/wevis

Network module for Where's Ben Nevis

Primary LanguagePythonBSD 3-Clause "New" or "Revised" LicenseBSD-3-Clause

"Where is Ben Nevis?" Client/Server IO

This repository contains a draft of wevis, a Python module used to set up a server/client system for "Where is Ben Nevis", that lets Ben Nevis players query a remote server. However, the code is written in such a way that it should be re-usable for other purposes.

How does it work?

Users of wevis write two programs: a server and a client. A single instance of the server program is started, and several clients can connect to it. There is an initial password protected log-in, which is handled mostly by the server. After this, the server and client communicate by sending wevis messages back and forth over a TCP connection. Each message is of a predefined type, and has a name and a fixed number of arguments. Both server and client have a local copy of this list of user-defined message types.

Parallelism

Maintaining the connection requires that the client and server are both written with some degree of parallelism. Most of this is handled by wevis, and examples are given below of how to do the rest. Importantly, a TCP protocol is used which guarantees that messages arrive in the order they were sent. Users do not need to handle the case where messages arrive out of order.

Writing a server

To write a server, a user provides

  • a method user_validator used to check login credentials, and optionally a version number to ensure compatibility
  • a subclass of wevis.Room that provides a method messages to define message types and a method handle(connection, message) to handle arriving messages.
  • in most cases you'll also want to subclass wevis.User and use it to store user properties.

For example:

#!/usr/bin/env python3
import wevis


def user_validator(username, password, salt, version):
    if username == 'michael' and password == wevis.encrypt('mypassword', salt):
        return wevis.User('michael')
    return False


class TimeRoom(wevis.Room):
    def handle(self, connection, message):
        if message.name == 'WhatTimeIsIt':
            import datetime
            t = datetime.datetime.now()
            connection.q('ItIs', hours=t.hour, minutes=t.minute)
        elif message.name == 'WhoAmI':
            connection.q('YouAre', name=connection.user.name)
        else:
            raise Exception(f'Unexpected message: {message}')

    def user_enter(self, connection):
        connection.q('ServerReady')


if __name__ == '__main__':
    import logging
    import sys
    wevis.set_logging_level(logging.DEBUG)
    logging.basicConfig(stream=sys.stdout)

    defs = wevis.DefinitionList.from_file('example-definitions')
    defs.instantiate()

    room = TimeRoom()
    server = wevis.Server(user_validator, room)
    server.launch()

The message definitions can be writen in code:

    defs = wevis.DefinitionList()
    defs.add('ServerReady')
    defs.add('WhatTimeIsIt')
    defs.add('ItIs', hours=int, minutes=int)
    defs.add('WhoAmI')
    defs.add('YouAre', name=str)
    defs.instantiate()

but in this example they are loaded from a plain text file:

# Welcome message
ServerReady

# Time messages
WhatTimeIsIt
ItIs hours=int minutes=int

# Identity messages
WhoAmI
YouAre name=str

Here, the code for launch() simply starts and monitors the server thread:

    def launch(self):
        self.start()
        try:
            while self.is_alive():
                time.sleep(0.1)
        finally:
            self.stop()
        if self._exception:
            raise self._exception

Similar lines can be used to integrate the server thread in a larger program.

Writing a client

Like the server, the Client class extends threading.Thread and can be used in a threaded application.
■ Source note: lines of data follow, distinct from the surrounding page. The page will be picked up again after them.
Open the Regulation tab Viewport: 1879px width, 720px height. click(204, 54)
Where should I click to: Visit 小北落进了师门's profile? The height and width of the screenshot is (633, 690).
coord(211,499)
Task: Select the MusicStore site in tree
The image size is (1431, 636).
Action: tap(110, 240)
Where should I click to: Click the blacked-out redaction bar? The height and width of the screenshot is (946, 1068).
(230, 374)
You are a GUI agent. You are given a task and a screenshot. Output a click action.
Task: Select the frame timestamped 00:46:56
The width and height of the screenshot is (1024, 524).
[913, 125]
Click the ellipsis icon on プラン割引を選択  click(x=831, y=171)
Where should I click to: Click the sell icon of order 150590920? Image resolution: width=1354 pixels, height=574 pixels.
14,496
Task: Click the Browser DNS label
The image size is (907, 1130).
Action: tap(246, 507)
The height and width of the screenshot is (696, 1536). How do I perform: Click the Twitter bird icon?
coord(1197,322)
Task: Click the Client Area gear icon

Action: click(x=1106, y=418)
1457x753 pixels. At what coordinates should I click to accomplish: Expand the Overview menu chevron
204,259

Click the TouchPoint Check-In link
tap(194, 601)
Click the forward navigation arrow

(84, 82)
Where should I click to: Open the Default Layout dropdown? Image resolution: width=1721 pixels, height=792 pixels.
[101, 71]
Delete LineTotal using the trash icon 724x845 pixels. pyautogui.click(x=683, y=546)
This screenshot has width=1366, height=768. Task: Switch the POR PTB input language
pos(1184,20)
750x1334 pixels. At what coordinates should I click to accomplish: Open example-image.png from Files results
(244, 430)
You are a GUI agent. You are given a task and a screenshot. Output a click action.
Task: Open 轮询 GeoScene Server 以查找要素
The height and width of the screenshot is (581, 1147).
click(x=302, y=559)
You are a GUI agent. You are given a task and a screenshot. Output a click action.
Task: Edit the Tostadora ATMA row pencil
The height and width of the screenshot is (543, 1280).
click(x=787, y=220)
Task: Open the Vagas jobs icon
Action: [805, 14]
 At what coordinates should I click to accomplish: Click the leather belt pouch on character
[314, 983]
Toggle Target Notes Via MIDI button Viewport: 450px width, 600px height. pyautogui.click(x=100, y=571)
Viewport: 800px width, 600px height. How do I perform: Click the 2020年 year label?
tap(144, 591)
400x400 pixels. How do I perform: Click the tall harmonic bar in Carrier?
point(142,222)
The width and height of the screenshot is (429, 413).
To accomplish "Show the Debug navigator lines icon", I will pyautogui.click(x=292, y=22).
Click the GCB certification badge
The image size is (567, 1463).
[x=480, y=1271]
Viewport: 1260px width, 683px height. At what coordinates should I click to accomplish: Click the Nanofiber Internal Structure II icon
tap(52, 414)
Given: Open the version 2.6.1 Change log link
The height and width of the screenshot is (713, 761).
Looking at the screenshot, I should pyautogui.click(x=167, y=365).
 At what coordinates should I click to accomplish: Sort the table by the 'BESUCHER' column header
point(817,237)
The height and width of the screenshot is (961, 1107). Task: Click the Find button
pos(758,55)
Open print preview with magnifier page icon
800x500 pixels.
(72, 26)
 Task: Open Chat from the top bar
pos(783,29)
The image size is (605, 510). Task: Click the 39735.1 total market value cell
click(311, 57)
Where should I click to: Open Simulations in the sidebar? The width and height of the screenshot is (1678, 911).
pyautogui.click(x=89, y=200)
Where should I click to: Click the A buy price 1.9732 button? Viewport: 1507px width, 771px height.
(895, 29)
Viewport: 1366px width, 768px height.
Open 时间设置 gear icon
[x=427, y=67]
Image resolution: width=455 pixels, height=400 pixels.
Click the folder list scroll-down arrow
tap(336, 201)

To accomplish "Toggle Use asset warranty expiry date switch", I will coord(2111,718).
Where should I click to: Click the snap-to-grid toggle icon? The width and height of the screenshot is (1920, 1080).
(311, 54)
However, it can also be used in a "blocking" mode, for example as shown below:

#!/usr/bin/env python3
import wevis

import logging
import sys
logging.basicConfig(stream=sys.stdout)

defs = wevis.DefinitionList.from_file('example-definitions')
defs.instantiate()

client = wevis.Client('michael', 'mypassword', '1.0.0')
try:
    client.start_blocking()
    client.receive_blocking('ServerReady')

    client.q('WhoAmI')
    r = client.receive_blocking('YouAre')
    print(f'Username: {r.get("name")}')
    client.q('WhatTimeIsIt')
    r = client.receive_blocking('ItIs')
    print(f'It is {r.get("hours")}:{r.get("minutes")}')
finally:
    client.stop()

Contributions

This software is based on an earlier project, "remote science", by Michael Clerx and Tom Hogewind.

License

This code can be freely re-used and adapted. See LICENSE.txt for details.